Thursday, 6 October 2016

CHANNEL DASH by Terence Robertson

During February 1941 the German battle cruisers 'Scharnhorst' and 'Gneisenau' just disappeared. They had got past the Home Fleet's patrols through the Denmark Strait and into the north Atlantic where over the ensuing months they had sunk around 300,000 tons of Allied shipping.
This caused some disruption as the Home and Mediterranean fleets were depleted to provide escort along the shipping lanes. While, at the same time, trying to hem in both the 'Bismarck' and 'Tirpitz' in their Norwegian bases.

Eventually, by chance the two battle cruisers were found to have reached Brest where they had docked along with the heavy cruiser 'Prinz Eugen'.

Hitler was convinced that Allied forces were getting ready to make a possible invasion into Norway so he looked to Admiral Raeder to find a way to get the ships in Brest up to help with the defence. After much deliberation a plan was hatched - one that was so daring that many dismissed it as impossible.

However improbable a scenario it represented the Allies had long put into action 'Operation Fuller' that would be implemented should the threat become reality.

On the night of 14th February 1942 the R.A.F bombed Brest Harbour twice - on neither occasion were any of the ships hit. After the first raid photographic evidence showed them at anchor.
At 9:45 pm that night the three ships slipped out of the harbour and disappeared into the night.

A British spy tried to make contact but failed.
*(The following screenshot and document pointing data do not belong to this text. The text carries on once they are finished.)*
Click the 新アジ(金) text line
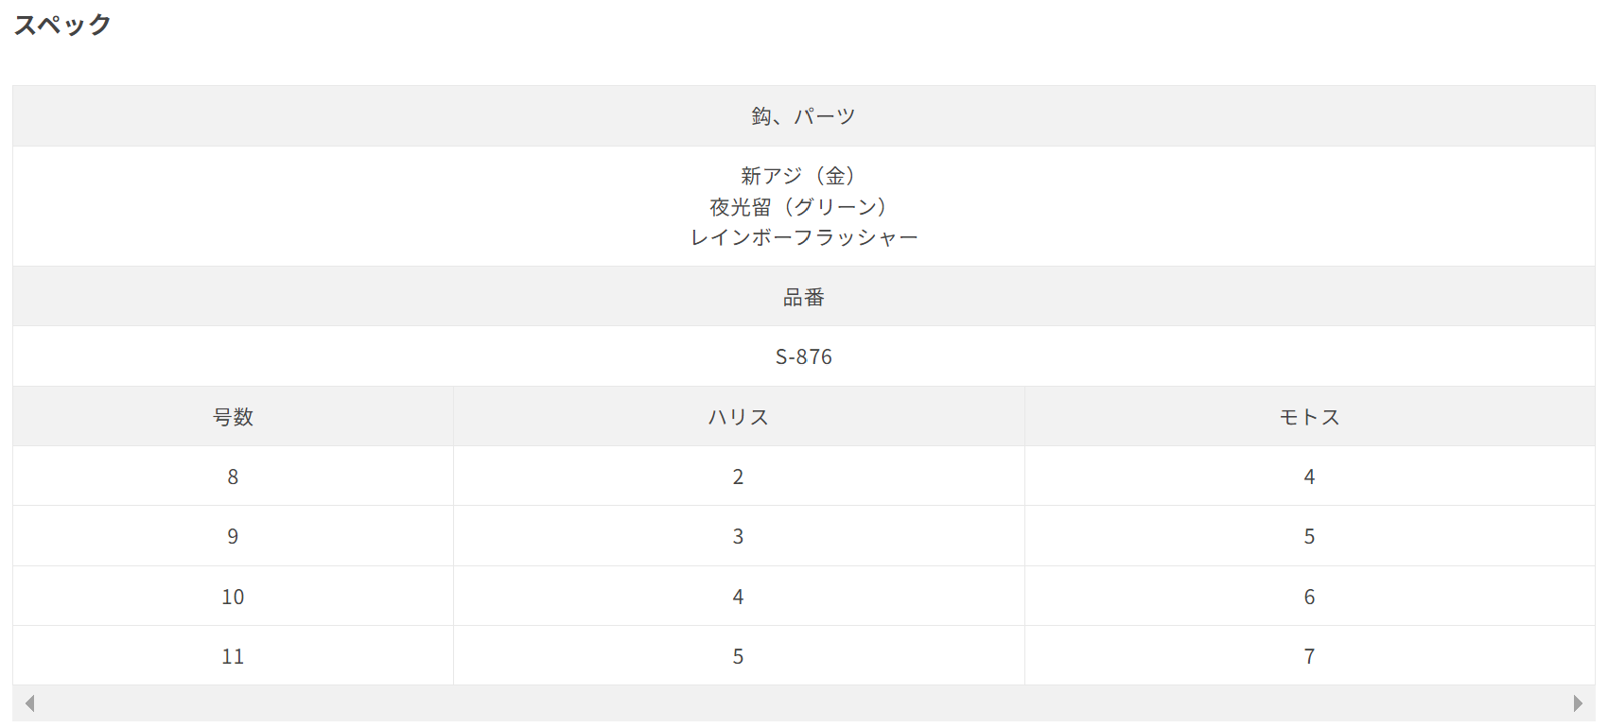The height and width of the screenshot is (728, 1608). pos(804,176)
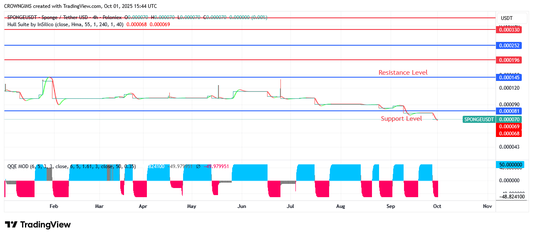Click the 0.000196 red price label
Image resolution: width=533 pixels, height=237 pixels.
pos(508,60)
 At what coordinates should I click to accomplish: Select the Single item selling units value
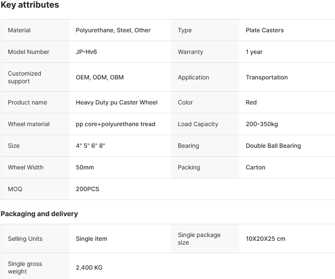coord(91,239)
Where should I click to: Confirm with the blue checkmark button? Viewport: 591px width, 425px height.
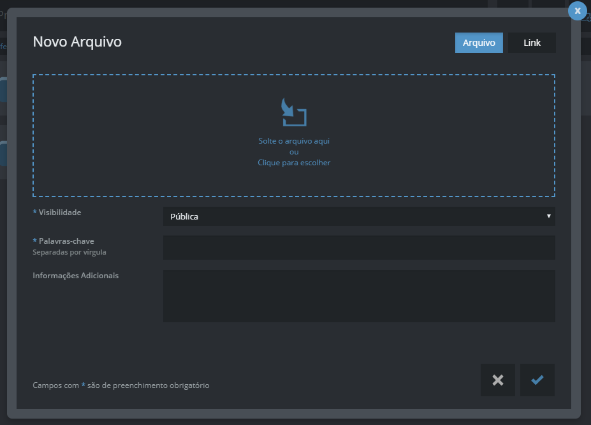point(537,380)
The British submarine 'Sealion' that had been on watch had to dive in order to recharge the batteries and so missed their departure.

So began the hunt for the German warships as they steamed their way up the English Channel right under the Allied noses.
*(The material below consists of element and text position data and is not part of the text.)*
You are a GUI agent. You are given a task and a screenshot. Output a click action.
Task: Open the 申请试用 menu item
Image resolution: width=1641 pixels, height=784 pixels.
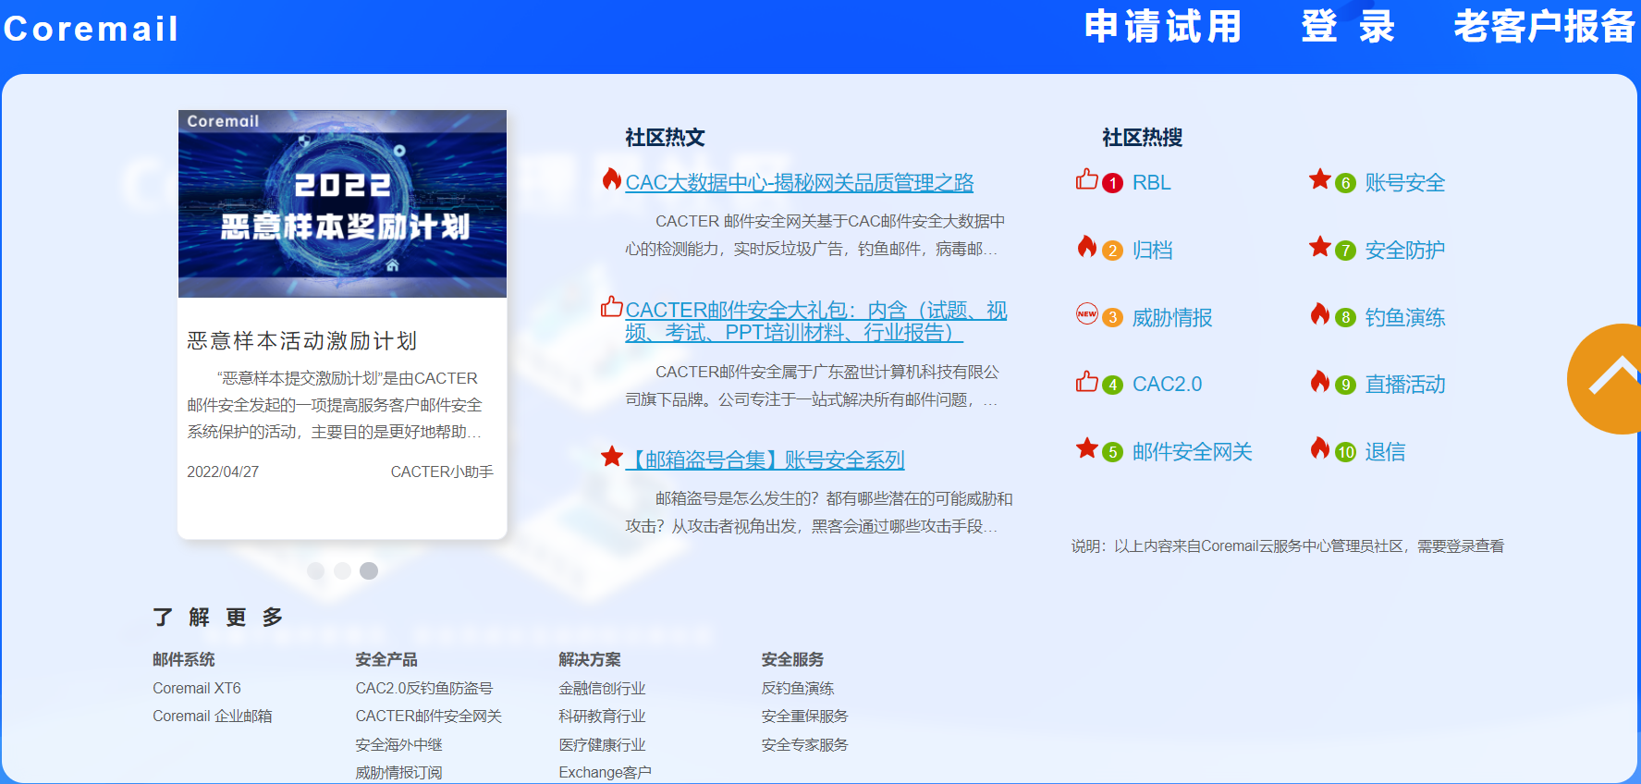1162,27
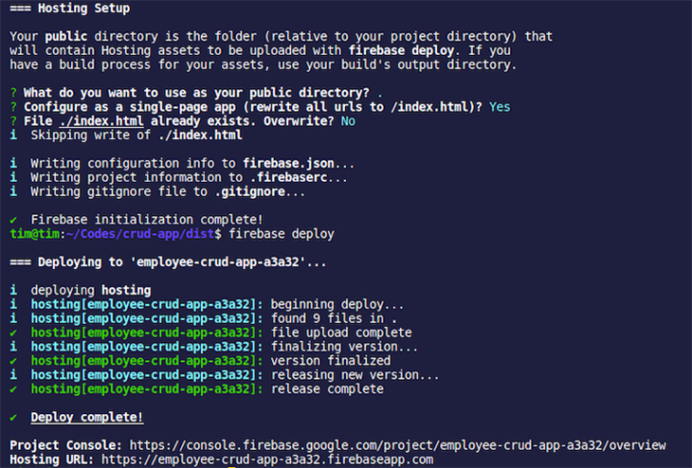The width and height of the screenshot is (692, 468).
Task: Click the Hosting Setup heading
Action: 83,8
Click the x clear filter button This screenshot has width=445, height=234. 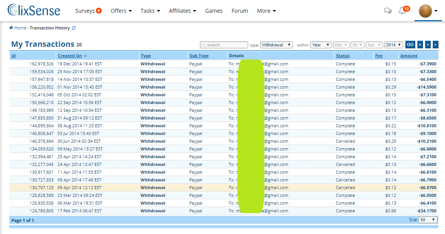pos(420,45)
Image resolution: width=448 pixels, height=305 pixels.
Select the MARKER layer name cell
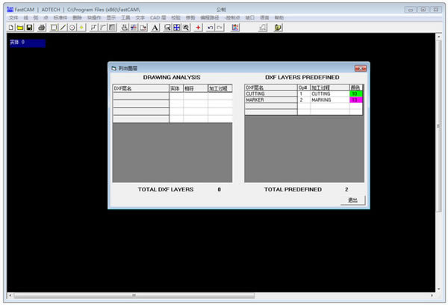pos(270,99)
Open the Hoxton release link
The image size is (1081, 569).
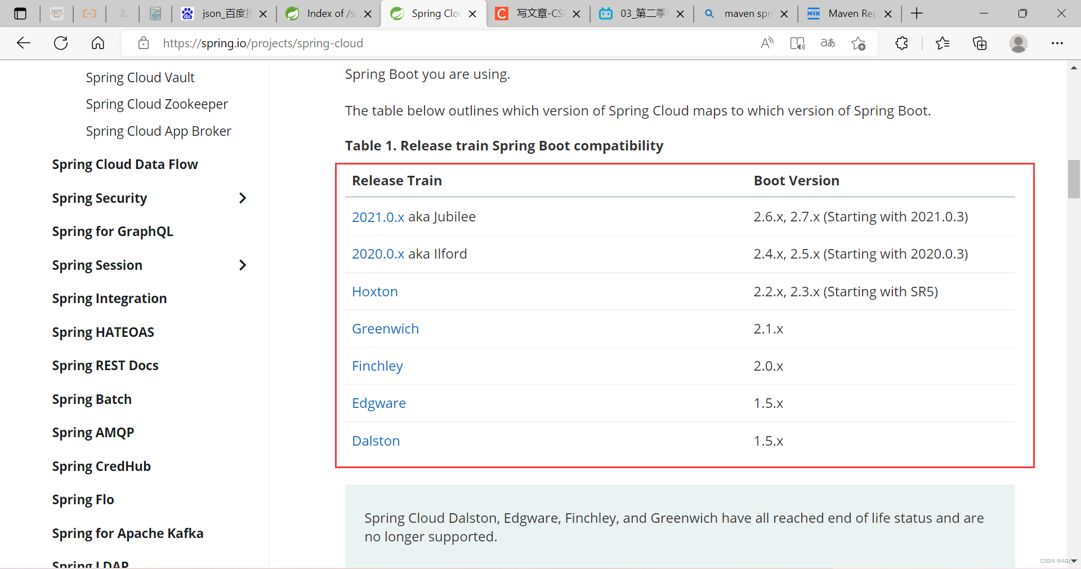tap(374, 291)
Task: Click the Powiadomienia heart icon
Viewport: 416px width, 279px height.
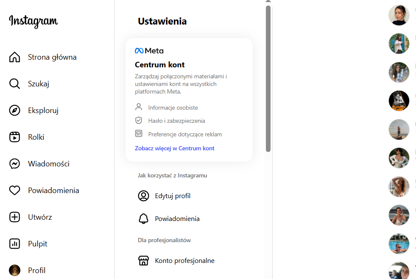Action: click(x=15, y=191)
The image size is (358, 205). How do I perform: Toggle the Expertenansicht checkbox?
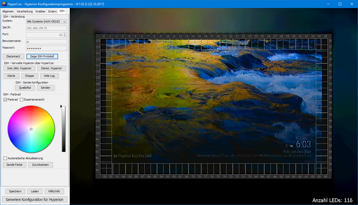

What followed was a series of blunders that would cost the life of Eugene Esmonde (who would be given the Victoria Cross) and his squadron of Fairey Swordfish as they attacked through unrelenting fire in an attempt to destroy their targets. Not so long before Esmonde and his squadron had distinguished themselves against the 'Bismarck'.

As the German fleet approached Dover on the Kent Coast the task of halting the dash fell into the hands of the man behind the successful evacuation of the British Army from the beaches of Dunkirk - Admiral Ramsey.

For the Germans it was a victory - for the Allies it was just a bewildering mass of confusion, bungling, mis-communication and disbelief by some.

It had Churchill demanding: "Why?"

Terence Robertson's book attempts to answer the question but it does boil down to a plan that was made for a contingency that no one really believed would happen. The drama of those twenty four hours comes vividly to life in this book - and for those who don't know about this episode from the second world war then this book is a good place to start.